3. Phytohormones and PIs in Legumes

Some PR proteins are directed by the salicylic acid (SA)-dependent signaling pathway, while others are controlled by ethylene (ET) or jasmonic acid (JA). The phytohormones SA, ET, and JA act as both signaling or inhibiting molecules [25]. On the other hand, abscisic acid (ABA), produced in the presence of a pathogen, is a crucial phytohormone in the octadecanoid pathway that leads the production of JA and the consequent expression of PIs in tomato plants [26]. Phytohormones play an essential role in plant immunity against pathogens, and they can act in different ways in diverse plant parts according to the invasiveness of the pathogen. Phytohormones interactions involve complex crosstalk that has been reviewed by several authors [27,28,29].

In the case of legumes, defense responses are also elicited by phytohormones. It has been observed that soybeans accumulate SA after insect damage, which induces the expression of PIs-specific genes. Likewise, the external application of JA in soybean plants also induces PIs genes [30]. Additionally, it has been demonstrated that phosphatidic acid (PA) increases rapidly in wounded and neighboring unwounded soybean leaves, which activates the production of proteins related to plant defenses [31]. Paudel and Bede [32] indicated an increase in the activity of PIs, in the leaves of Medicago truncatula, under attack by beet armywood caterpillars (Spodoptera exigua). Additionally, in this same model, it was found that the JA and ET pathways were also activated. On the other hand, SA and ABA were not induced by insects.

In a transcriptomic study conducted by Wang et al. [33], a gene encoding PIs was induced in the leaves of two lines of soybean treated with the common cutworm (Spodoptera litura fabricius). Genes related to the JA signaling pathways were up-regulated under these conditions. Gao et al. [34] identified the Acyrthosiphon kondoi resistance gene, AKR, in response to a bluegreen aphid A. kondoi attack on M. truncatula.
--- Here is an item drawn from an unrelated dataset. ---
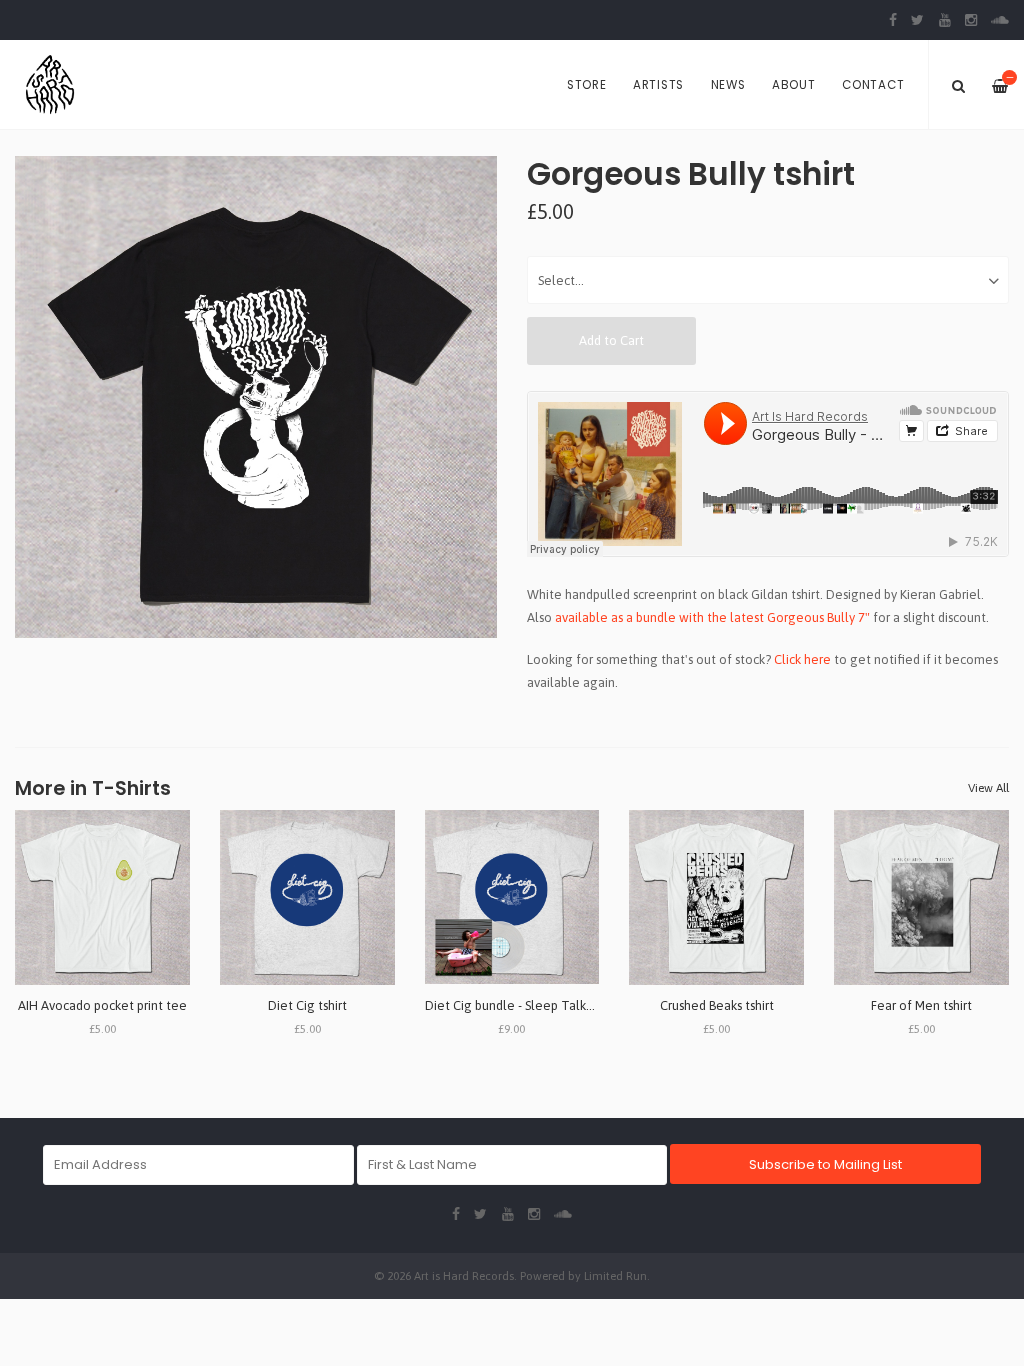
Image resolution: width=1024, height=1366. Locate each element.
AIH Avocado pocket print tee (102, 1005)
The bluegreen aphid A. kondoi infestation did not induce the genes involved in octadecanoic or JA pathways in a susceptible line of the plant. However, the PIs genes were induced by the aphid infestation in a resistance line. During aphid attack of susceptible and resistant lines, genes involved in the SA pathway were induced, and it was suggested that activation of this pathway might be a general mechanism of aphid repellence, with limited effectiveness in susceptible hosts. The octadecanoic acid pathway plays an essential role in the induction of PIs. Importantly, this metabolite participates in the synthesis of JA, which induces expression of PIs. AKR, a resistance gene (R-gene) that encodes to an NB-LRR protein, mediates JA defenses [34,35]. Yamchi et al. [36] confirmed the role of the JA pathway and the expression of PIs in the resistance of M. truncatula against the phytopathogenic bacteria, Ralstonia solanacearum.
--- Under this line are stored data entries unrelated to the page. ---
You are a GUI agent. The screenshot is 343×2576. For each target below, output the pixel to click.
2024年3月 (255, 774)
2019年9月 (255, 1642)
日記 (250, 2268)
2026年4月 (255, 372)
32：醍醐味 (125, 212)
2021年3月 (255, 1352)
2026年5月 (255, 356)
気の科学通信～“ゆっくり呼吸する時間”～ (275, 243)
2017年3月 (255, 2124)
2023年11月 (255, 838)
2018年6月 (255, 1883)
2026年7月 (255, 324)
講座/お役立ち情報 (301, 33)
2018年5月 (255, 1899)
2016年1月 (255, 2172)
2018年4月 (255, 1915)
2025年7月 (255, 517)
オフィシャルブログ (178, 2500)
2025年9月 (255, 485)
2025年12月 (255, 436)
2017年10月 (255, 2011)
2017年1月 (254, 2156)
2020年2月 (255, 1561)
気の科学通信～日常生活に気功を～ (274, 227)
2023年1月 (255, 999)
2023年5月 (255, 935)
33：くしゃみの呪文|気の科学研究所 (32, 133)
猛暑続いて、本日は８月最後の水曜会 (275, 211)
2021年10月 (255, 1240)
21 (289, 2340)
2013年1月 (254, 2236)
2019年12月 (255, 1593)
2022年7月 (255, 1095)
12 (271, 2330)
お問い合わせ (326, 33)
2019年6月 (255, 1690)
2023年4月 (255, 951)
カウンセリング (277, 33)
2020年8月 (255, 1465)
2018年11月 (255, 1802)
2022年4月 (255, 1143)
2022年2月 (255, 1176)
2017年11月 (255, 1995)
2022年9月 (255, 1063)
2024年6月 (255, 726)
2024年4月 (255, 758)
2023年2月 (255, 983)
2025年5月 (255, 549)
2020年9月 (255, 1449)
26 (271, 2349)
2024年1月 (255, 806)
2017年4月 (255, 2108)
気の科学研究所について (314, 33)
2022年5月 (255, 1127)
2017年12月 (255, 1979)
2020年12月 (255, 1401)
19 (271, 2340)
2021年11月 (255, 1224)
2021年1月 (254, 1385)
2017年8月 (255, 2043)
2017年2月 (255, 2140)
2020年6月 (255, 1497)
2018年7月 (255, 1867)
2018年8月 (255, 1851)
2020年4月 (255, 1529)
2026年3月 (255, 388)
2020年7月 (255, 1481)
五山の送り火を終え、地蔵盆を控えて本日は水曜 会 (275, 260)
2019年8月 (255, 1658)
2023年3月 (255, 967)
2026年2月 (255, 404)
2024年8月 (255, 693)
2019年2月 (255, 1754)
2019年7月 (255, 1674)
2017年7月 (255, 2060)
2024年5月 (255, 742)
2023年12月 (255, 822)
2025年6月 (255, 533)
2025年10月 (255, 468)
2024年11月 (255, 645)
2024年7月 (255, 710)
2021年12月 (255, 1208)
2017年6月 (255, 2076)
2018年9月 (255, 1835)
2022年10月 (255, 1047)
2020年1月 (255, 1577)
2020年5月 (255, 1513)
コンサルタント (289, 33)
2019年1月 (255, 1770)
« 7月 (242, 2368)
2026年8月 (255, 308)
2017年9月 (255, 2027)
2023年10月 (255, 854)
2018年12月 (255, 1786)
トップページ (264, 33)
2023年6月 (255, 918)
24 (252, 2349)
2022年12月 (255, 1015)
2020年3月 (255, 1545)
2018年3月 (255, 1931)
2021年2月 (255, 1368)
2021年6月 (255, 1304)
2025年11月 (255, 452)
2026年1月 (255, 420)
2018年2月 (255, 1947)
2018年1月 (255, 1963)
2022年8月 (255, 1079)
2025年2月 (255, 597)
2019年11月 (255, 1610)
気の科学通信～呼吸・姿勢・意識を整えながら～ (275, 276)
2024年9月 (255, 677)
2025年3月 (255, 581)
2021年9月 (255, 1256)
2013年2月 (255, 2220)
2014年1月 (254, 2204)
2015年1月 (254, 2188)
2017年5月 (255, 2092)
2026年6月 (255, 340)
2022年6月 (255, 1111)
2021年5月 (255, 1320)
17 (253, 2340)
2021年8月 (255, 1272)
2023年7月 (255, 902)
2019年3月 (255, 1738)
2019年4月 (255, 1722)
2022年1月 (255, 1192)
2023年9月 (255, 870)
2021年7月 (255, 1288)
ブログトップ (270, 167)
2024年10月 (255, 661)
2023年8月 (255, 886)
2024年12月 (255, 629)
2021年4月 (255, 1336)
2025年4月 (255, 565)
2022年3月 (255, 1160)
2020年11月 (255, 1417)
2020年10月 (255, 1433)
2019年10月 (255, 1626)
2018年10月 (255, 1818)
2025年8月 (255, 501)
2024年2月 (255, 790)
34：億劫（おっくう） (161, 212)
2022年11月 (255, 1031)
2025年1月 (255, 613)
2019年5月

Kunkel and Brooks [37] concluded that both the JA and ET are typically associated with defenses against insects and necrotrophic pathogens and that SA and JA/ET defense pathways are commonly mutually antagonistic.

There is no doubt that phytohormones play a crucial role in the defense mechanisms of legumes. According to recent studies, SA, JA, and ET seem to be the most relevant molecules that triggered the production of PIs in legumes. The ability of legumes to produce these phytohormones leads to pathogens attack and plant resistance.

4. PIs Present in Legumes

Plants carry resistance genes (R-genes), which are expressed to produce PR proteins under physical (wound signals), or chemical stimuli (biotic factors compounds). PR proteins are produced in diverse parts of the plants at basal concentrations and are overexpressed in the presence of pathogens, such as fungi, bacteria, viruses, nematodes, and insects. They represent a variety of weapons against pathogens since they possess hydrolytic activities, contact toxicity, involvement in defense signaling, and pathogen enzyme inhibition [17].

PR proteins are found in different molecular sizes ranging from 5 to 75 kDa and can be classified by family types, PR-1 through PR-17, according to their molecular weight, number of polypeptide chains, number of reactive sites, types of inhibition, and other features [16,18]. Importantly, the PR-6 family includes protease inhibitors. PIs act as natural plant defense proteins that form stable complexes with target pathogen proteases, thus blocking or preventing access to the enzyme’s active site [26,38]. According to the action mechanism of proteolytic enzymes and depending on the active amino acid in their active site, PIs can be divided into serine, cysteine, aspartic, and metalloprotease inhibitors [39]. Serine PIs are competitive inhibitors and prevent the activity of serine proteases such as trypsin, chymotrypsin, and elastase. These PIs are not used by plants to regulate endogenous protease activity. Nonetheless, they block protease activity in conditions that would be harmful to the plant [40]. Serine PIs are the most studied and are widely present in legumes, where two types have been identified, Kunitz and Bowman-Birk. Kunitz type has one or two polypeptide chains of 20 kDa, with four cysteine residues that form two intrachain disulfide bonds and inhibit trypsin activity. The Bowman-Birk PIs are single-chain polypeptides of 8 KDa, cysteine-rich with seven disulfide bonds, and two active domains for trypsin or chymotrypsin inhibition [15,40].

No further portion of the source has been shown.